# [Your objective]
Pick out each line in the records below that contains the word "accomplish", and copy those lines in full.

# [Supplied records]
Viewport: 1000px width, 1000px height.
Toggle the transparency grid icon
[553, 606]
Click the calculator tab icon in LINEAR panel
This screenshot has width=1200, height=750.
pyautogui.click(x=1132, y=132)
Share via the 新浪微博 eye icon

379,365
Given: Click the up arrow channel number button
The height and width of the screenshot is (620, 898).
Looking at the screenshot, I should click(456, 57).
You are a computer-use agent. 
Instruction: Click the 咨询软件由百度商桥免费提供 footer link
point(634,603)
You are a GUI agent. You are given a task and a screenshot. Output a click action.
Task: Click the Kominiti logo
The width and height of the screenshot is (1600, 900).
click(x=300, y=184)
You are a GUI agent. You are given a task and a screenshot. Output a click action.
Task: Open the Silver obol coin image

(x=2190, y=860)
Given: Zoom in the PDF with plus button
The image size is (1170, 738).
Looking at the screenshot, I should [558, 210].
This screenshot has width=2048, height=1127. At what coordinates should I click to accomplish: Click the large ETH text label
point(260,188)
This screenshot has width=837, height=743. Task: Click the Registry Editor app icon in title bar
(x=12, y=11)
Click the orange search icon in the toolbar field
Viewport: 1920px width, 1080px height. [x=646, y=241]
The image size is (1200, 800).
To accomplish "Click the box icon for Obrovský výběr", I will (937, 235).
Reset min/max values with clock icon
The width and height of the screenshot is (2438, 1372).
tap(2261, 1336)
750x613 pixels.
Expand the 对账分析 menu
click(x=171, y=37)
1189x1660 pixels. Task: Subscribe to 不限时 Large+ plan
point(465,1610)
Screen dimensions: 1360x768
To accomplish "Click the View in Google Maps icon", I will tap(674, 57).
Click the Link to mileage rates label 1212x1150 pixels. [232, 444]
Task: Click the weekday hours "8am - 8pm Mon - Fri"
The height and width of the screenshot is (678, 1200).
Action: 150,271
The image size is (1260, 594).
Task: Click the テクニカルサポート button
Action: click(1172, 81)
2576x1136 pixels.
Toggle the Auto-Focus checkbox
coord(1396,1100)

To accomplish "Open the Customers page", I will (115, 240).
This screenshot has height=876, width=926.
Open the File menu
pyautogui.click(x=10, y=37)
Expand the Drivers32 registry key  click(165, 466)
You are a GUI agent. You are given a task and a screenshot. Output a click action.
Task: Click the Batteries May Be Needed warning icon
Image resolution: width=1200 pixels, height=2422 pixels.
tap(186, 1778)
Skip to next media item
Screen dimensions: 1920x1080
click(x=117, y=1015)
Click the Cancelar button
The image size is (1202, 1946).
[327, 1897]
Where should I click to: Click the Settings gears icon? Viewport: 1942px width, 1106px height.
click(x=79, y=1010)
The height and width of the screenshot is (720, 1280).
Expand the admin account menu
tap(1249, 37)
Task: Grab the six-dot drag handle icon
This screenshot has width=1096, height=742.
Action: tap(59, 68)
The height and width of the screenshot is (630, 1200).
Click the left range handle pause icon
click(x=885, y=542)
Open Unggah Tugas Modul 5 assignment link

# [Reply to the task]
This screenshot has width=2048, height=1127. At what coordinates should I click to accomplish: Click the large ETH text label
To accomplish "Click the box icon for Obrovský výběr", I will (937, 235).
To accomplish "Click the View in Google Maps icon", I will tap(674, 57).
To accomplish "Open the Customers page", I will (115, 240).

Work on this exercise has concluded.